¹n₂ = \[\frac {sin ⁡i}{sin⁡ r}\]​

Now, suppose the refracted ray is reflected back and retraces the path in the reverse direction. In this case, the angle of incidence becomes r, and the angle of refraction becomes i.

Again, by Snell’s law, the refractive index of medium 1 with respect to medium 2 is:

²n₁ = \[\frac {sin ⁡r}{sin ⁡i}\]​

Multiplying the two equations:

¹n₂ × ²n₁ = 1

This shows that the ray follows the same path in the reverse direction, proving the reversibility of the light path.

Conclusion

Hence, a light ray always retraces its original path when its direction is reversed, even after multiple reflections and refractions.

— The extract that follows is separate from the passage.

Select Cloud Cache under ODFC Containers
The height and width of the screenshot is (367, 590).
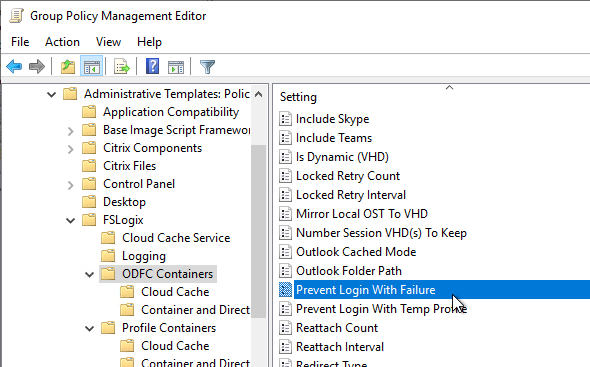175,292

This establishes the principle of reversibility of light.

• Refraction occurs due to a change in the speed of light when it passes from one medium to another.
• The greater the change in speed, the greater is the bending of light at the boundary of the two media.
• According to Snell’s law:
  If v₁ > v₂​, the ray bends towards the normal (rarer to denser medium).
  If v₁ < v₂​, the ray bends away from the normal (denser to rarer medium).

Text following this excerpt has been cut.